Mit der Weltwirtschaft geht es wieder aufwärts – jedenfalls, wenn man den Prognosen der Organisation für wirtschaftliche Zusammenarbeit und Entwicklung (OECD) und des internationalen Währungsfonds (IWF) Glauben schenkt. Danach wird das reale Wirtschaftswachstum in den Industrieländern spätestens im kommenden Jahr kräftig steigen und die Inflationsgefahr weiter abnehmen. Die Wachstumslokomotiven, so meint der IWF, werden Nordamerika und Deutschland sein.

Zu dieser Vorhersage gehört einiger Optimismus. Denn obwohl sie ganz verschiedene Probleme zu bewältigen haben, zeichnet die potentiellen Lokomotiven eine schädliche Gemeinsamkeit aus: staatliche Rekordschulden, die in hohem Grad zu konsumptiven Zwecken verwendet werden.

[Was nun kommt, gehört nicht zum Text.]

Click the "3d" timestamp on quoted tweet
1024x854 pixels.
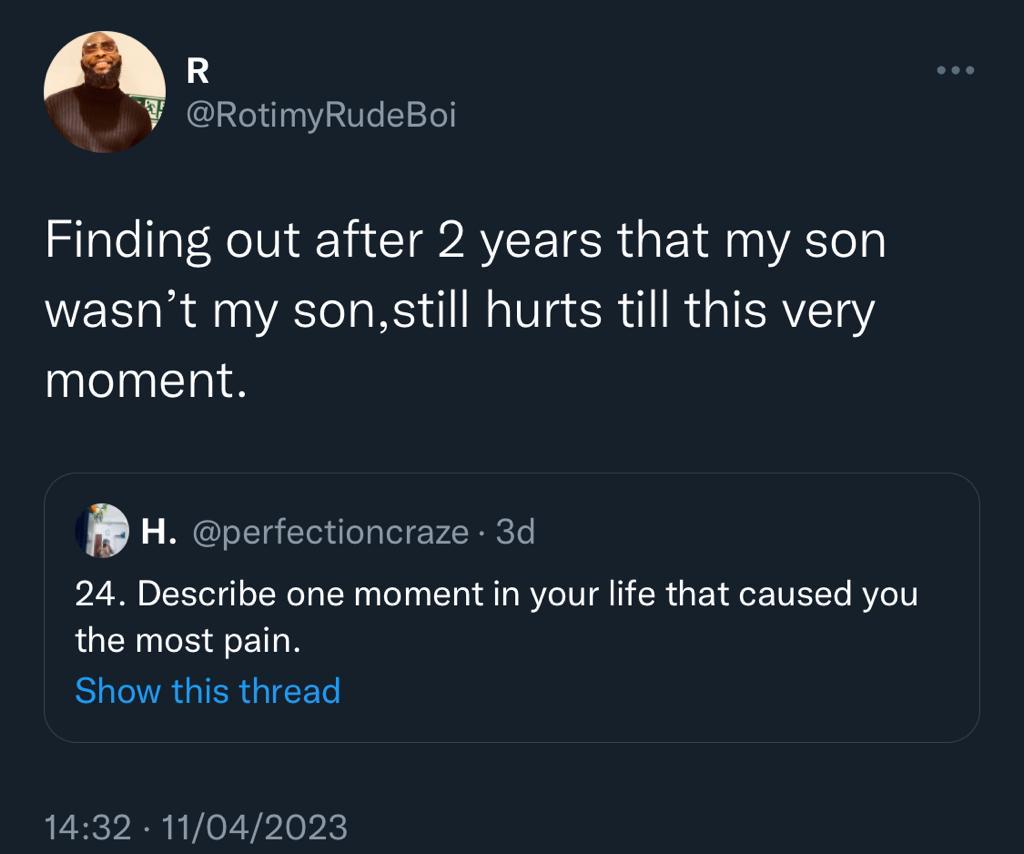pyautogui.click(x=515, y=532)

Zwar streben die Vereinigten Staaten eine gemeinsame Wachstumspolitik an. Aber worin könnte die bestehen? Die Bundesbank wird ihre restriktive Geldpolitik fortsetzen, solange Bund und Länder die staatlichen Defizite nicht eindämmen. Die amerikanische Notenbank dagegen hat nach der erneuten Diskontsatzsenkung kaum noch Spielraum. Und noch höhere Staatsausgaben können weder Washington noch Bonn verkraften.